The Blood Results are In...

First, let me just say thank you to all of the people that have really come along side us in this. You guys are a huge part of the reason we are still standing. So, thank you. Next, the results. This morning the pediatrician called me and said that the blood results came back and they seemed to be inconclusive. The levels of enzyme were low, however, the PhD doing the lab test did not believe this lead us to a conclusive diagnosis of MLD. The pediatrician then explained that it may be a good idea for us to get a genetic mutation screen. With Anabelle already getting the screen they would do Ronn and I's at the same time. I asked "so genetic mutation meaning that we aren't carriers and this is specific to her?" and she said both. That it could be a gene mutation specific to her or Ronn and I could be carriers of the gene mutation and passed it on. This screen will apparently be able to resolve all of that.
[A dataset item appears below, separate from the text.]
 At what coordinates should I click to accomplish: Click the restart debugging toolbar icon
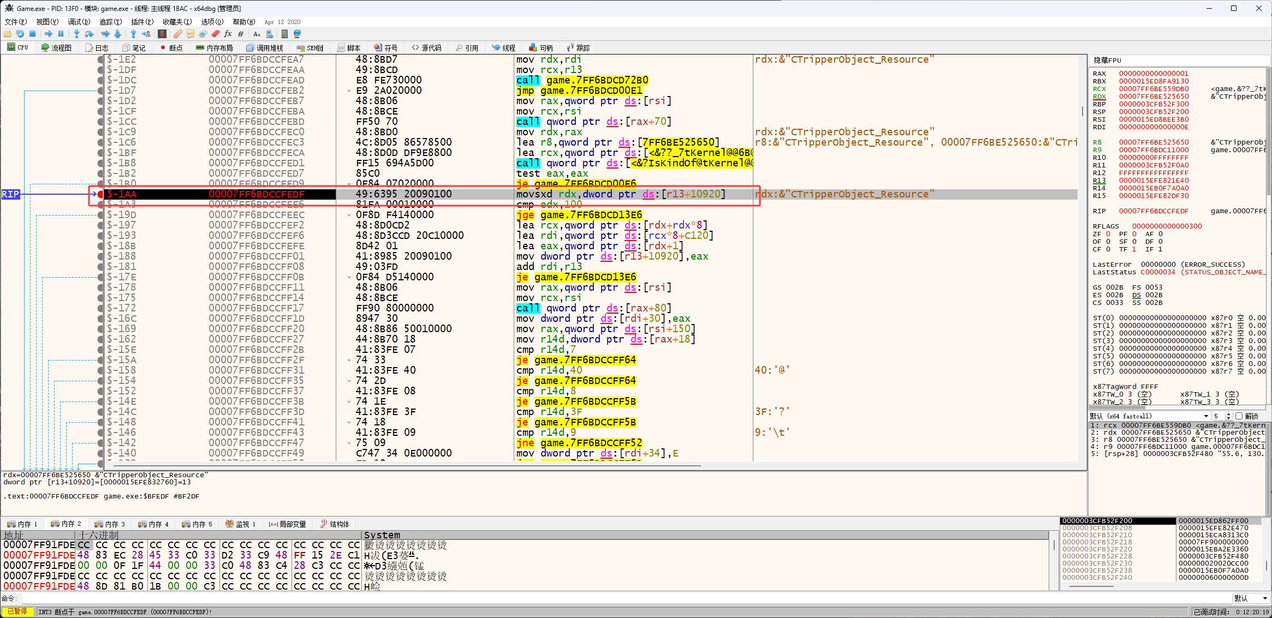(20, 34)
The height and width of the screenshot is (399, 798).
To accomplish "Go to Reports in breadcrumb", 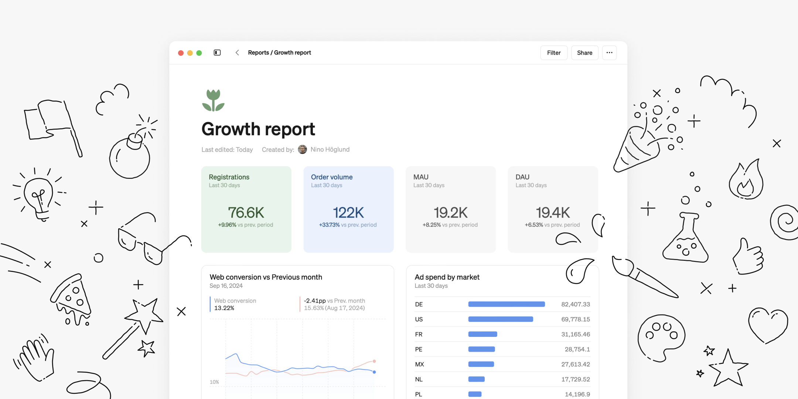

We also discussed that the neurologist in Portland had done some other tests and that I hadn't heard back from him yet either. She said she would contact him and let me know. At about 3:30 this afternoon she called me back and said that after talking with the neurologist, he believes that with her clinical history and the low enzyme levels, he is 99% sure of a MLD diagnosis. He believes that the PhD at the lab didn't think the levels were conclusive because he did not know Anabelle's history. We are still going to continue with the genetic mutation screen and we also are still continuing with the treatment of the symptoms. Ronn and I are doing okay. We are not at all happy about the future for our daughter, however we know that God is going to use this for His glory and we know that He has something for us to learn from this. Thank you Lord for your light and strength in our lives. You are our Rock!